Home PC News Understanding open source databases

Understanding open source databases

An open source database is just a regular database that’s distributed with its source code.

Users can read, revise, and extend the software freely, although few use these opportunities. The most attractive feature for many may be the right to run it anywhere on any hardware at any time. The source code is a common resource for all programmers to use as they see fit.

It’s not that there’s anything different about the architecture, the language, or the feature set that defines open source databases. Indeed, many of the open source options speak a version of SQL just like their proprietary cousins.

The license has always been attractive to managers who have gone through relicensing negotiations with proprietary software vendors. If the source code is not shared, their only option to fight a big price increase is shifting to another product, which often includes plenty of rewriting.

But there’s no free lunch. The gift of the source code can come with several catches, some explicit and some implicit. There are a number of open source licenses.

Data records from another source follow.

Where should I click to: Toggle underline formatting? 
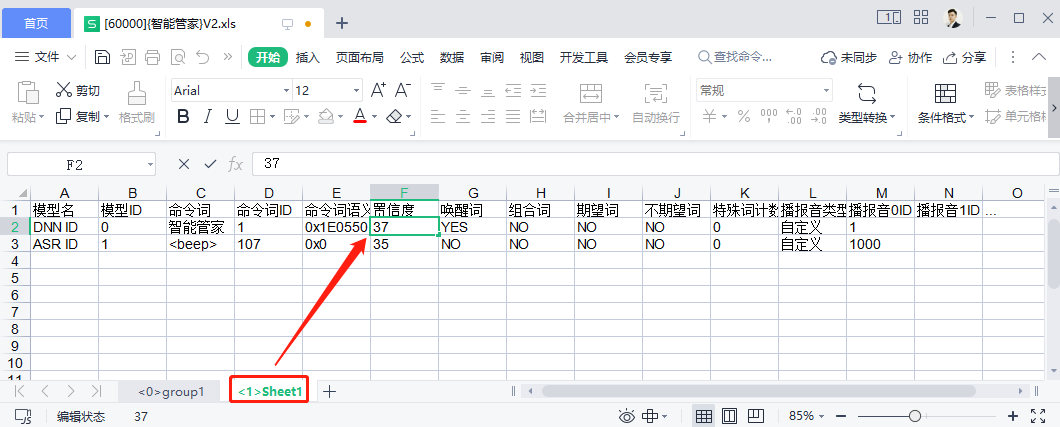pyautogui.click(x=232, y=117)
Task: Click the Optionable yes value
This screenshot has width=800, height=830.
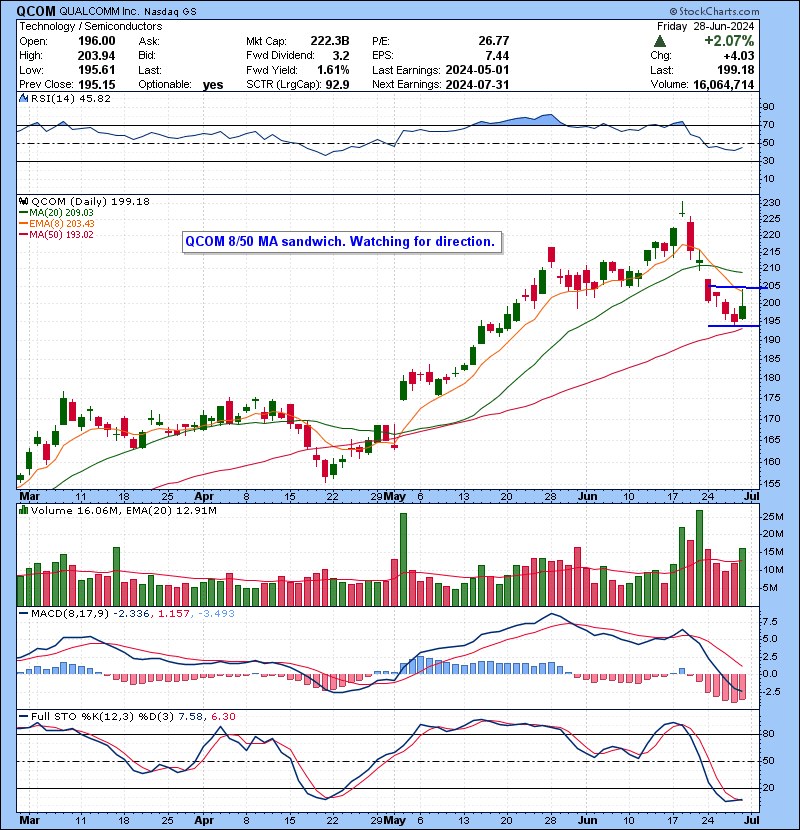Action: click(x=213, y=85)
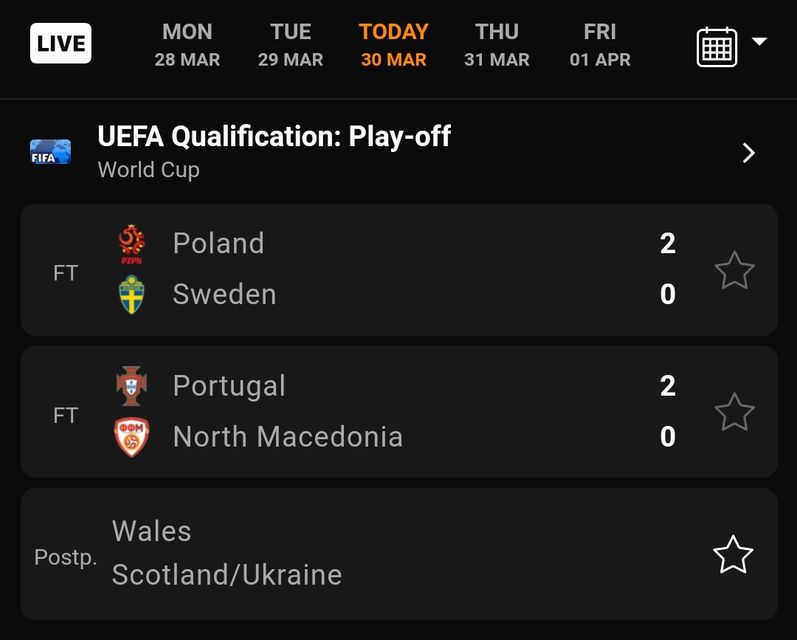
Task: Open the Portugal match FT status
Action: 65,415
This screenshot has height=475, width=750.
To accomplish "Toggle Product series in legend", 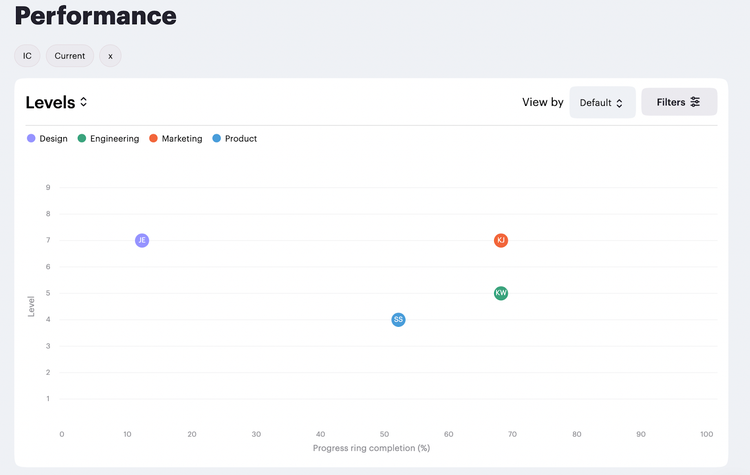I will click(235, 138).
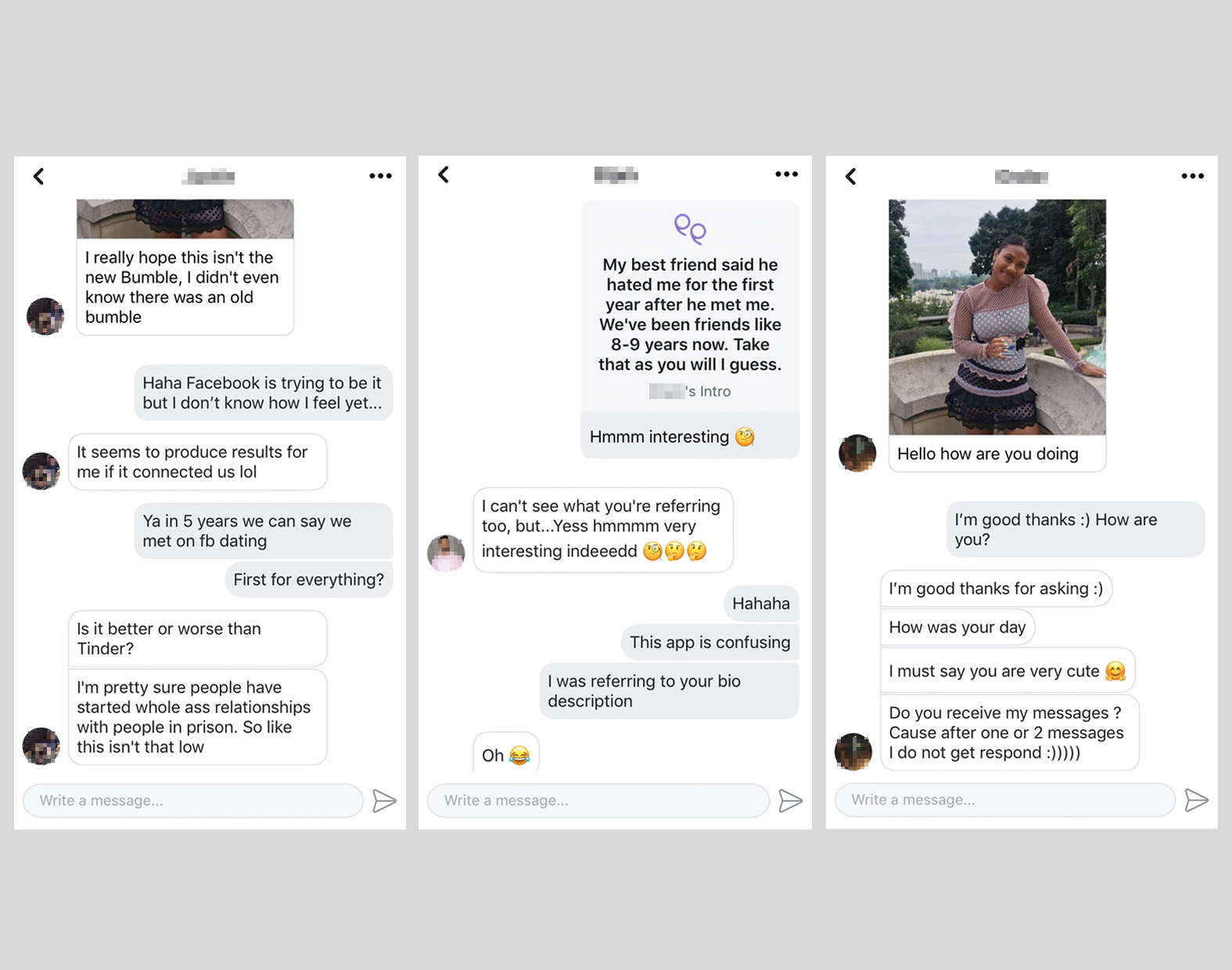Click avatar next to 'new Bumble' message
This screenshot has width=1232, height=970.
click(x=45, y=316)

Some place hardly any restrictions on the user, and some insist that a user share any enhancements in return, essentially ensuring that the common code remains open for all.

Another obligation that’s not explicitly stated but is painfully obvious to users is that someone must pay the developers. Some companies that use open source databases hire people to contribute to the code base. Instead of buying a proprietary license, they pay through salaries. The companies that choose this path tend to praise the control over the code base that they gain.

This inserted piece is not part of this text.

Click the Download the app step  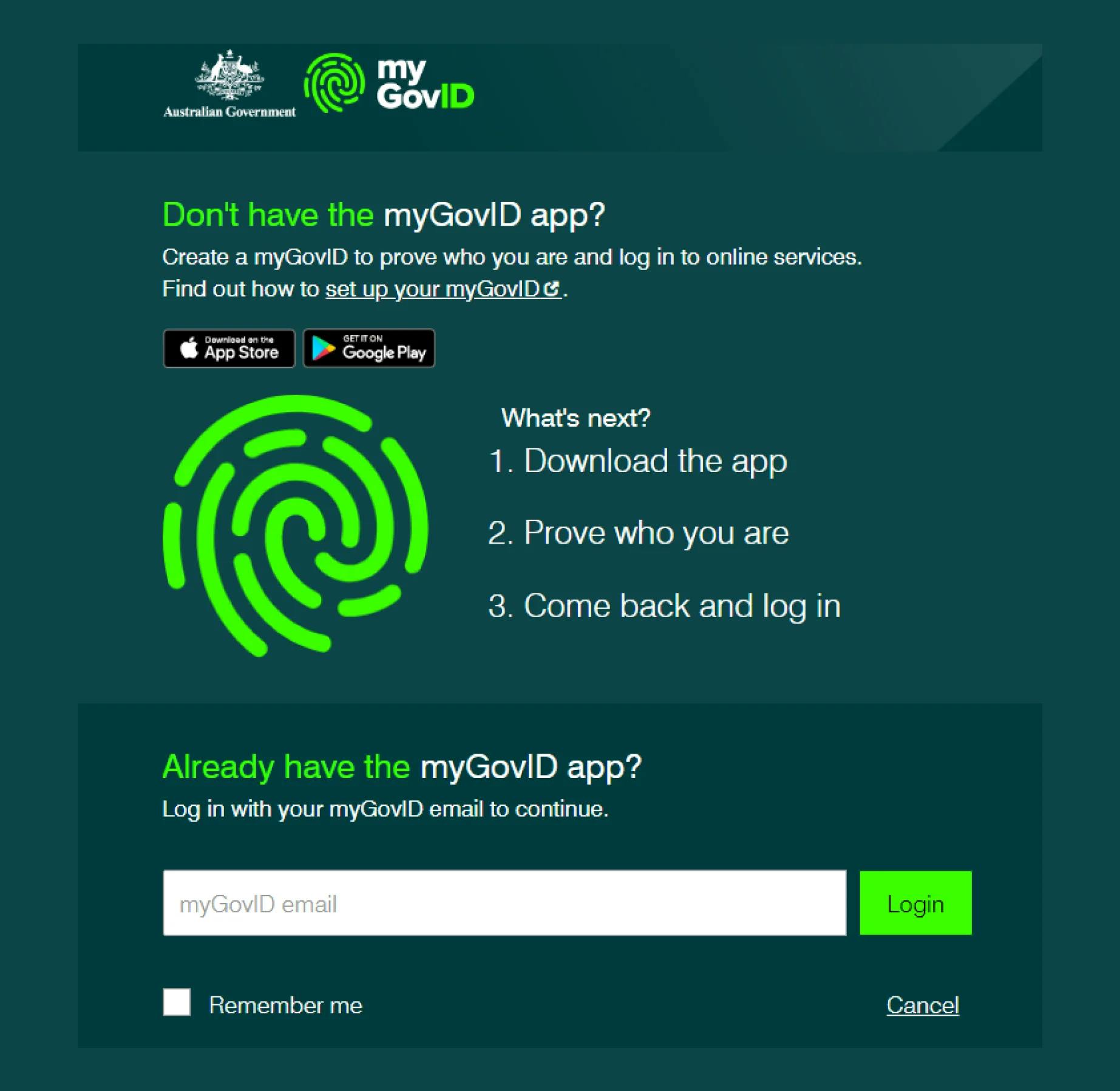point(637,461)
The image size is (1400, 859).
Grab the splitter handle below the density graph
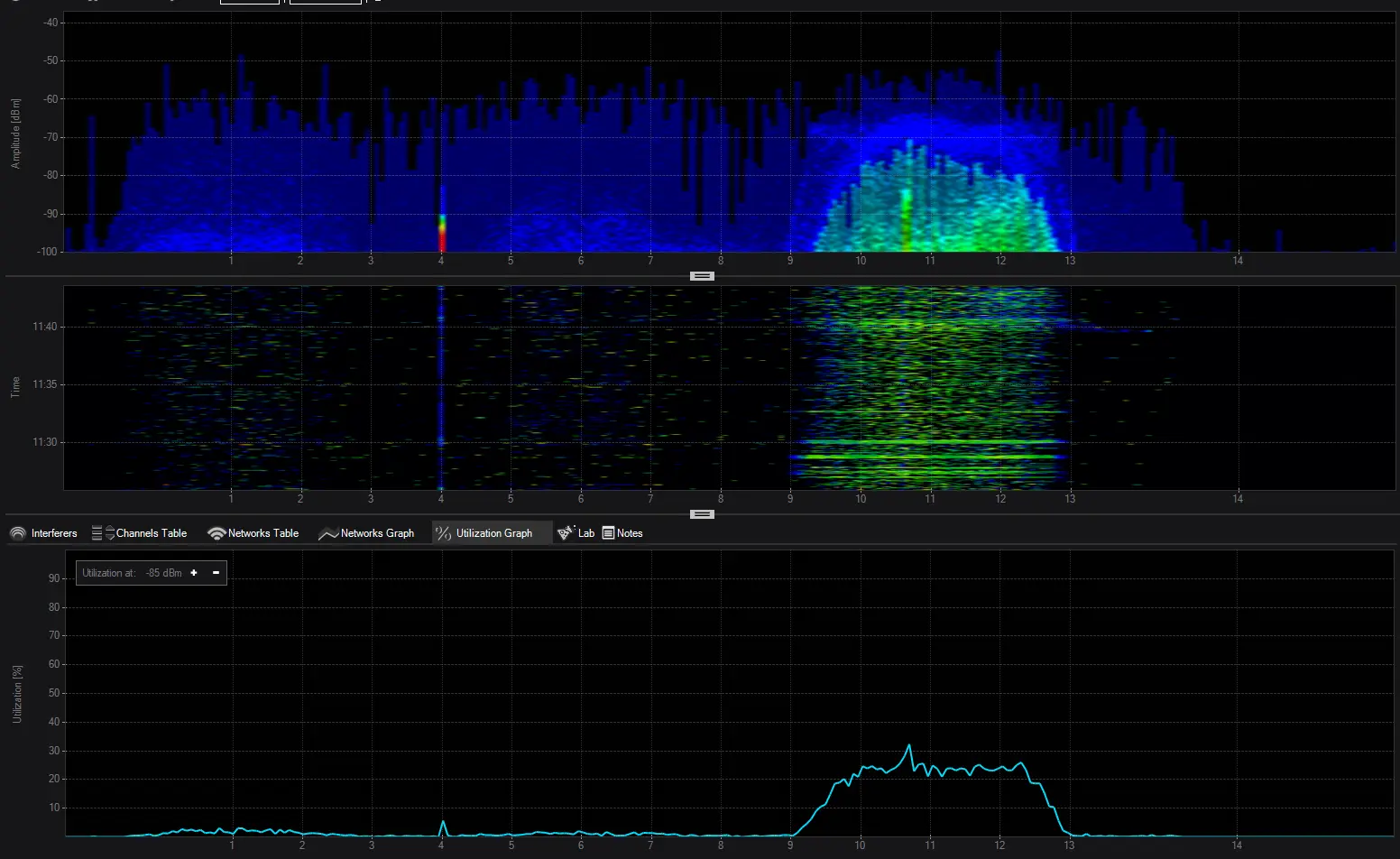point(702,276)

Many open source databases are released under a hybrid model. Some will create two different versions where the simpler, more general code may be called something like “community edition” and released to circulate freely. Developers exploring the technology and creating new prototypes may download it without cost.

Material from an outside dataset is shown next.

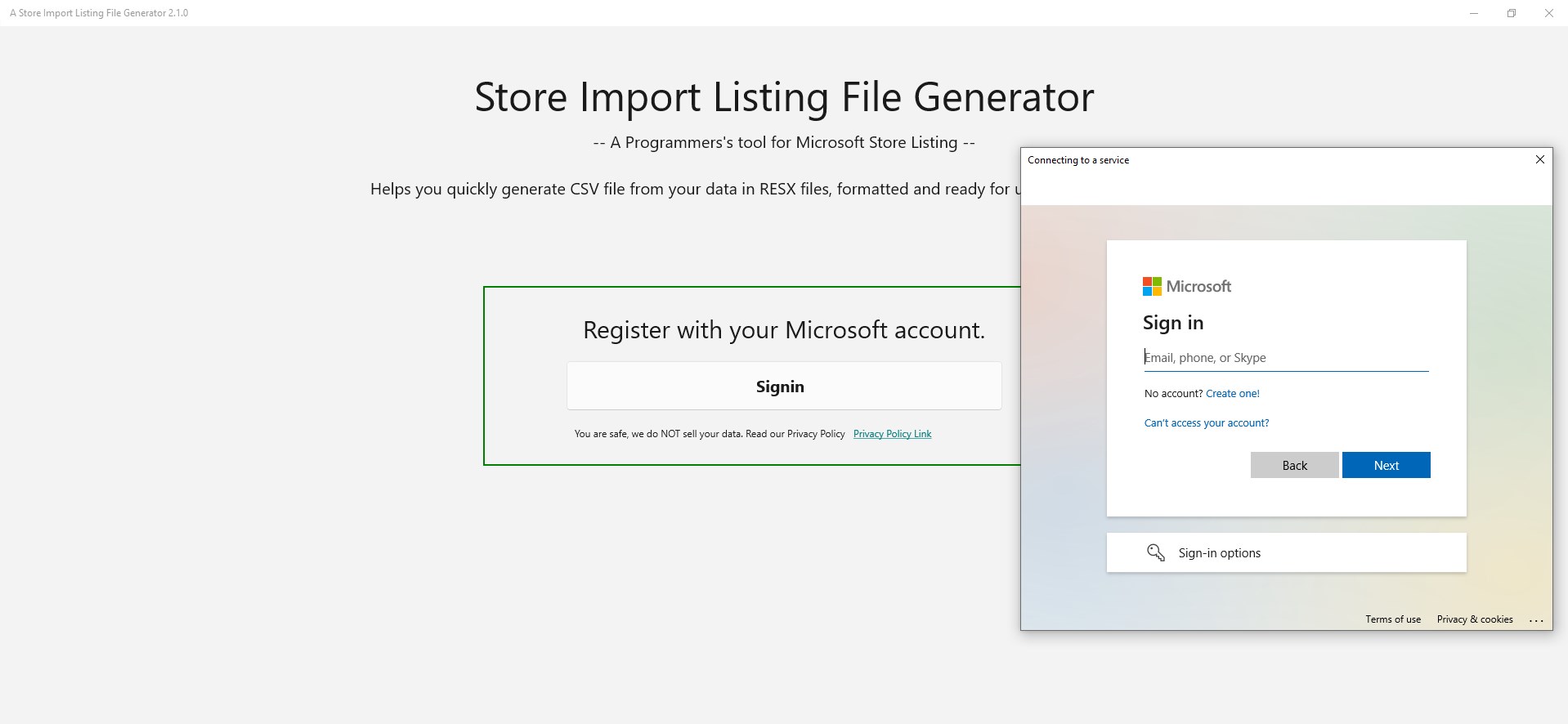Open Can't access your account link
Viewport: 1568px width, 724px height.
pyautogui.click(x=1206, y=423)
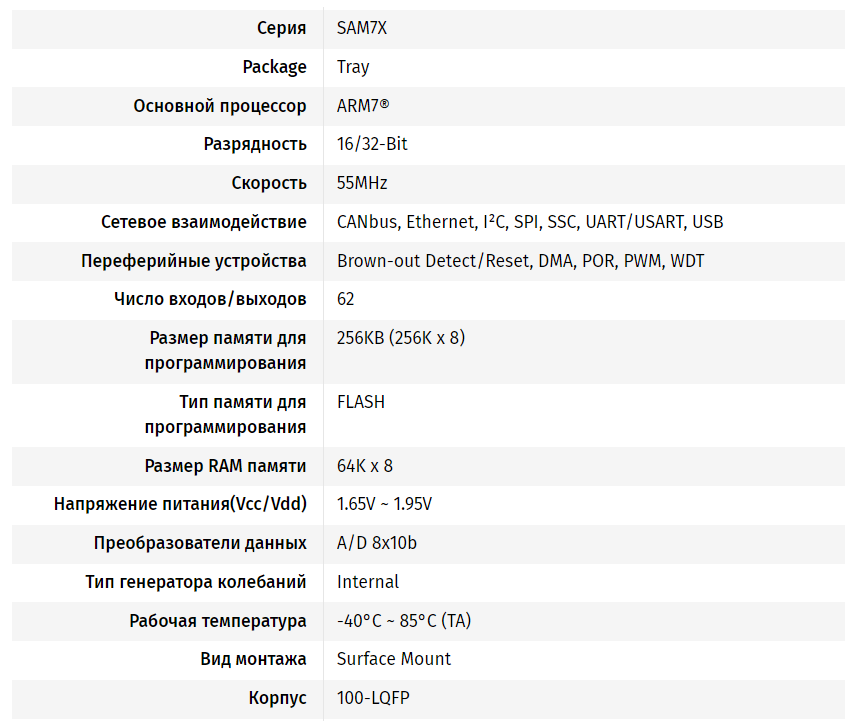Click the Package row label

(x=274, y=67)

The bills for the corporation that supports the development are usually paid by companies that grow to adopt the “commercial version”, which usually offers extra features related to working with larger data sets or supplying better security. They’re often features that aren’t needed by new developers but offer value over the long term to groups running production code.

Setting up the multiple versions and ensuring that the right features are in each is a bit of an art. Keep too many features in the commercial version, and no one will experiment. Leave too many in the community version, and no one will feel the need to upgrade and pay.

Open source databases fall into a wide range of categories, and these are largely defined by their era of development. The earliest tools, like MySQL or PostgreSQL, emulated the commercial leaders. They spoke SQL and stored data in relational tables ordered by indices and linked by JOIN routines. Sometimes they didn’t offer the same complete selection of features, but they gradually evolved to support the same style of data storage.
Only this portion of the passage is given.